What is needed:
Please repeat the blog post below word for word, from "Review and Resolution" up to and including "of weight loss.".

-- start of Provided passage --

Showing posts with label measurements. Show all posts
Showing posts with label measurements. Show all posts

Monday, January 07, 2008

Review and Resolution

Thank you everyone for continuing to check in and comment on my blog despite my MIA status. Sorry about that. I have been out of town since the day after Christmas with full intention of blogging, but never doing it. I’ve also been home since the 3rd and haven’t gotten myself to blog until today. But today is the end of my silence and hopefully you’ll be hearing me more frequently this coming year, because that so happens to be one of my weight loss resolutions: to post at least once a week. But before I get to that, I would like to review 2007 year of weight loss.

-- end of Provided passage --
-- start of Dataset excerpt --

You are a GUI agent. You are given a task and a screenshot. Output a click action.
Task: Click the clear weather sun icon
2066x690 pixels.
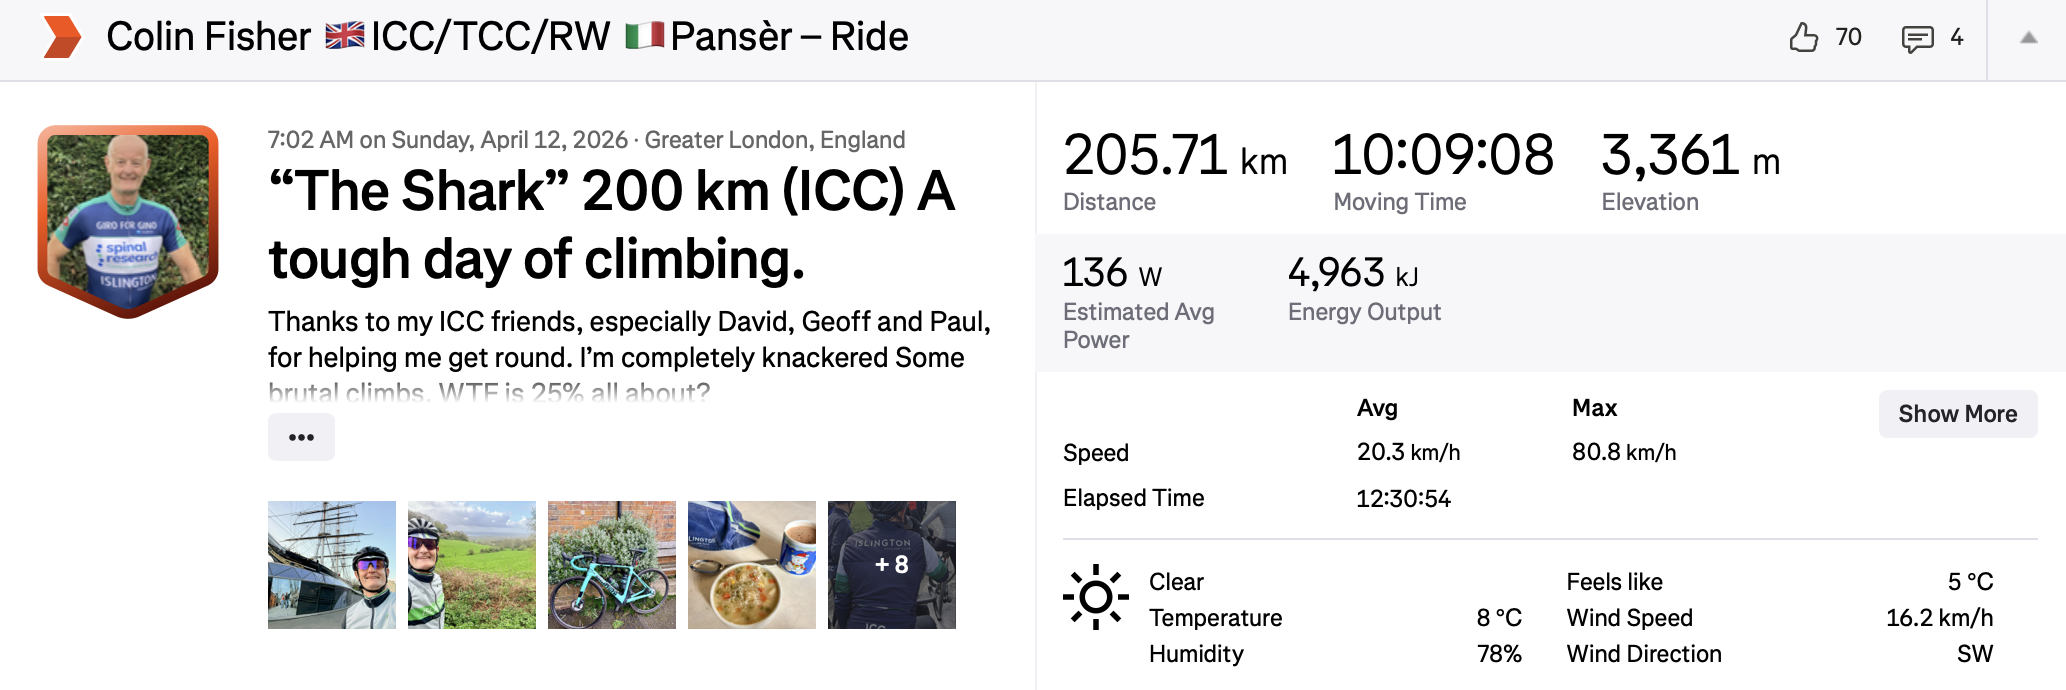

-- end of Dataset excerpt --

Solution to the exercise:
Review and Resolution

Thank you everyone for continuing to check in and comment on my blog despite my MIA status. Sorry about that. I have been out of town since the day after Christmas with full intention of blogging, but never doing it. I’ve also been home since the 3rd and haven’t gotten myself to blog until today. But today is the end of my silence and hopefully you’ll be hearing me more frequently this coming year, because that so happens to be one of my weight loss resolutions: to post at least once a week. But before I get to that, I would like to review 2007 year of weight loss.